> RECORDS SUPPLIED:
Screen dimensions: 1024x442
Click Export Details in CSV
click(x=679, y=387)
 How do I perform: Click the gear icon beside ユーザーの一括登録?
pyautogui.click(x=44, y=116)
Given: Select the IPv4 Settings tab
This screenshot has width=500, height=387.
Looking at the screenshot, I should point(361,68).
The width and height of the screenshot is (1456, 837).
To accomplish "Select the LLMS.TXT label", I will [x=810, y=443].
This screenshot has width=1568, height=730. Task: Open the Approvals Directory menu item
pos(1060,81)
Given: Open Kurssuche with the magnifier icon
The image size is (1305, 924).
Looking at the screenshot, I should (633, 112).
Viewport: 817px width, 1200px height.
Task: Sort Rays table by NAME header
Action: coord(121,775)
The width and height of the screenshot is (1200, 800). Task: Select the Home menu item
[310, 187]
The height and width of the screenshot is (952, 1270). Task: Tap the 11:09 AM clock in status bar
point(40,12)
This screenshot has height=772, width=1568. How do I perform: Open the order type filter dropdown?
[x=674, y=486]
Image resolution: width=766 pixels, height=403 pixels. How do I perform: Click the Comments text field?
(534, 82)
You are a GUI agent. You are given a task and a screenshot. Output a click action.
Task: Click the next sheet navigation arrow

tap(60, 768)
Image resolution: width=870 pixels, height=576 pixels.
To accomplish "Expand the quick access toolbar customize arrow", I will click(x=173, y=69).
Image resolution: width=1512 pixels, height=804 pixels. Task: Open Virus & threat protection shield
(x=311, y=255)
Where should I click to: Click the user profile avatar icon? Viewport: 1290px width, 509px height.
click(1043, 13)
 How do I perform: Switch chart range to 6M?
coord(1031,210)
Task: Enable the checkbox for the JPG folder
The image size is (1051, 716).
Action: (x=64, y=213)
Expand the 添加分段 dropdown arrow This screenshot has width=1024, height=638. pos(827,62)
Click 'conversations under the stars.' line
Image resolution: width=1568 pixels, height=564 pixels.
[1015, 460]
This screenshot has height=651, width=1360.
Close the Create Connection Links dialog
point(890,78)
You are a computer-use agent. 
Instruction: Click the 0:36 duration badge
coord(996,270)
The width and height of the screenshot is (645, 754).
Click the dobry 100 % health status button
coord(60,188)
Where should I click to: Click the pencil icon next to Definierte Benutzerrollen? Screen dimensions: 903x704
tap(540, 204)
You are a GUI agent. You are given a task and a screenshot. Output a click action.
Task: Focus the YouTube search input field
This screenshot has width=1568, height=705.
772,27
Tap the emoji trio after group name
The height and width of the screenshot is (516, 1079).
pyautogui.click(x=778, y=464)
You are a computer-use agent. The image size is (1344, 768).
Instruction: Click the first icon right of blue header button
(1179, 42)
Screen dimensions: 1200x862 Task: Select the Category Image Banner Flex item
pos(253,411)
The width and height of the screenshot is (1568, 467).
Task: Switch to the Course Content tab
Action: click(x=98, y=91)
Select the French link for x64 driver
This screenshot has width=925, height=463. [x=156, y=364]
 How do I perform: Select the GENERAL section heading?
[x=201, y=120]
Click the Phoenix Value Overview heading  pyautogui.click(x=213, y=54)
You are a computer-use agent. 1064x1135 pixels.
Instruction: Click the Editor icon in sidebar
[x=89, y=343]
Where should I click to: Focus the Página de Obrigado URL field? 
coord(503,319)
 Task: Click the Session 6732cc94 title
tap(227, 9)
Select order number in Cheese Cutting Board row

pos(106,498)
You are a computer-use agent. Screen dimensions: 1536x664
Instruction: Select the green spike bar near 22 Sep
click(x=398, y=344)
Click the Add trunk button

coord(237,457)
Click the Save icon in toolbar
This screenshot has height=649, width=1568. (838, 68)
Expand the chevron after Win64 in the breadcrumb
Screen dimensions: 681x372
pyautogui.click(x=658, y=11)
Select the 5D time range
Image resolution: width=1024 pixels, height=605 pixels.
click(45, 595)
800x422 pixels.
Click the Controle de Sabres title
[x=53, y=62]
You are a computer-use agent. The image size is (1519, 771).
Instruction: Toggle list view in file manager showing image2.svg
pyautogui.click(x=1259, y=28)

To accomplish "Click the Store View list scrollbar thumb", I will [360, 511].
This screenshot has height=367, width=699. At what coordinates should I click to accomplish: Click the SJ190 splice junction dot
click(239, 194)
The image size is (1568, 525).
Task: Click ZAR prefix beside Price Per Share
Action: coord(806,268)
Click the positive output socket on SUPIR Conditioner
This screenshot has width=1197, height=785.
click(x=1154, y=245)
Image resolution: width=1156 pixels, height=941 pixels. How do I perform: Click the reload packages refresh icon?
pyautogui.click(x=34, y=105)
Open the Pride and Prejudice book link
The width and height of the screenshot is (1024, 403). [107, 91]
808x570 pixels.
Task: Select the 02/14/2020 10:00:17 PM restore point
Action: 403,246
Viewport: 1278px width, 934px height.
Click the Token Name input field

> PROBLEM REQUIREMENTS: Every record above needs to be repeated word for word.

> EXERCISE SOLUTION:
Screen dimensions: 1024x442
Click Export Details in CSV
click(x=679, y=387)
 How do I perform: Click the gear icon beside ユーザーの一括登録?
pyautogui.click(x=44, y=116)
Given: Select the IPv4 Settings tab
This screenshot has width=500, height=387.
Looking at the screenshot, I should point(361,68).
The width and height of the screenshot is (1456, 837).
To accomplish "Select the LLMS.TXT label", I will [x=810, y=443].
This screenshot has width=1568, height=730. Task: Open the Approvals Directory menu item
pos(1060,81)
Given: Open Kurssuche with the magnifier icon
The image size is (1305, 924).
Looking at the screenshot, I should (633, 112).
Viewport: 817px width, 1200px height.
Task: Sort Rays table by NAME header
Action: coord(121,775)
The width and height of the screenshot is (1200, 800). Task: Select the Home menu item
[310, 187]
The height and width of the screenshot is (952, 1270). Task: Tap the 11:09 AM clock in status bar
point(40,12)
This screenshot has height=772, width=1568. How do I perform: Open the order type filter dropdown?
[x=674, y=486]
Image resolution: width=766 pixels, height=403 pixels. How do I perform: Click the Comments text field?
(534, 82)
You are a GUI agent. You are given a task and a screenshot. Output a click action.
Task: Click the next sheet navigation arrow

tap(60, 768)
Image resolution: width=870 pixels, height=576 pixels.
To accomplish "Expand the quick access toolbar customize arrow", I will click(x=173, y=69).
Image resolution: width=1512 pixels, height=804 pixels. Task: Open Virus & threat protection shield
(x=311, y=255)
Where should I click to: Click the user profile avatar icon? Viewport: 1290px width, 509px height.
click(1043, 13)
 How do I perform: Switch chart range to 6M?
coord(1031,210)
Task: Enable the checkbox for the JPG folder
The image size is (1051, 716).
Action: (x=64, y=213)
Expand the 添加分段 dropdown arrow This screenshot has width=1024, height=638. pos(827,62)
Click 'conversations under the stars.' line
Image resolution: width=1568 pixels, height=564 pixels.
[1015, 460]
This screenshot has height=651, width=1360.
Close the Create Connection Links dialog
point(890,78)
You are a computer-use agent. 
Instruction: Click the 0:36 duration badge
coord(996,270)
The width and height of the screenshot is (645, 754).
Click the dobry 100 % health status button
coord(60,188)
Where should I click to: Click the pencil icon next to Definierte Benutzerrollen? Screen dimensions: 903x704
tap(540, 204)
You are a GUI agent. You are given a task and a screenshot. Output a click action.
Task: Focus the YouTube search input field
This screenshot has width=1568, height=705.
772,27
Tap the emoji trio after group name
The height and width of the screenshot is (516, 1079).
pyautogui.click(x=778, y=464)
You are a computer-use agent. The image size is (1344, 768).
Instruction: Click the first icon right of blue header button
(1179, 42)
Screen dimensions: 1200x862 Task: Select the Category Image Banner Flex item
pos(253,411)
The width and height of the screenshot is (1568, 467).
Task: Switch to the Course Content tab
Action: click(x=98, y=91)
Select the French link for x64 driver
This screenshot has width=925, height=463. [x=156, y=364]
 How do I perform: Select the GENERAL section heading?
[x=201, y=120]
Click the Phoenix Value Overview heading  pyautogui.click(x=213, y=54)
You are a computer-use agent. 1064x1135 pixels.
Instruction: Click the Editor icon in sidebar
[x=89, y=343]
Where should I click to: Focus the Página de Obrigado URL field? 
coord(503,319)
 Task: Click the Session 6732cc94 title
tap(227, 9)
Select order number in Cheese Cutting Board row

pos(106,498)
You are a computer-use agent. Screen dimensions: 1536x664
Instruction: Select the green spike bar near 22 Sep
click(x=398, y=344)
Click the Add trunk button

coord(237,457)
Click the Save icon in toolbar
This screenshot has height=649, width=1568. (838, 68)
Expand the chevron after Win64 in the breadcrumb
Screen dimensions: 681x372
pyautogui.click(x=658, y=11)
Select the 5D time range
Image resolution: width=1024 pixels, height=605 pixels.
click(45, 595)
800x422 pixels.
Click the Controle de Sabres title
[x=53, y=62]
You are a computer-use agent. The image size is (1519, 771).
Instruction: Toggle list view in file manager showing image2.svg
pyautogui.click(x=1259, y=28)

To accomplish "Click the Store View list scrollbar thumb", I will [360, 511].
This screenshot has height=367, width=699. At what coordinates should I click to accomplish: Click the SJ190 splice junction dot
click(239, 194)
The image size is (1568, 525).
Task: Click ZAR prefix beside Price Per Share
Action: coord(806,268)
Click the positive output socket on SUPIR Conditioner
This screenshot has width=1197, height=785.
click(x=1154, y=245)
Image resolution: width=1156 pixels, height=941 pixels. How do I perform: Click the reload packages refresh icon?
pyautogui.click(x=34, y=105)
Open the Pride and Prejudice book link
The width and height of the screenshot is (1024, 403). [107, 91]
808x570 pixels.
Task: Select the 02/14/2020 10:00:17 PM restore point
Action: 403,246
Viewport: 1278px width, 934px height.
Click the Token Name input field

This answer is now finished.